Ma ciò che consente al Comune il vero  risparmio sul rimborso dell’indennità che spetta ad ogni singolo consigliere, è dato, principalmente, dalla disposizione regionale secondo la quale non deve essere riconosciuto il gettone di presenza relativo alla prima convocazione delle Commissioni consiliari.

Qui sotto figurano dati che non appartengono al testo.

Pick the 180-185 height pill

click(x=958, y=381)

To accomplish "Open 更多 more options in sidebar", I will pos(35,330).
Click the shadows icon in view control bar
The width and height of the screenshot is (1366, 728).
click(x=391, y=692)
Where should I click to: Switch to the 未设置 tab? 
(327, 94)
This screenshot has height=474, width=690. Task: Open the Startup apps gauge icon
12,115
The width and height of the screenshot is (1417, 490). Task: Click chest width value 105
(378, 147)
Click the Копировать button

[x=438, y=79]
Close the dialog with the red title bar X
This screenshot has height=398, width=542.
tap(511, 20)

L’inchiesta Gettonopoli era venuta alla luce lo scorso 12 novembre. Condotta dalla Digos, aveva puntato i riflettori sul palazzo comunale. Attraverso riprese di telecamere nascoste ed intercettazioni telefoniche, gli investigatori, coordinati dal procuratore aggiunto Vincenzo Barbaro e dal sostituto procuratore Diego Capece Minutolo, avevano documentato il veloce passaggio dalle salette delle commissioni dei consiglieri comunali che arrivavano, firmavano e andavano via, assicurandosi cosi’ il gettone di presenza. Un meccanismo che, secondo la procura, riguardava la maggioranza dei consiglieri. Rispetto ai 23 indagati iniziali, il cerchio si e’ ristretto a 19 indagati. Truffa, falso ideologico e abuso d’ufficio i reati contestati a vario titolo. Per loro, il prossimo 17 marzo, il gup dovrà decidere sulla richiesta di rinvio a giudizio avanzata dal Pm lo scorso 15 novembre.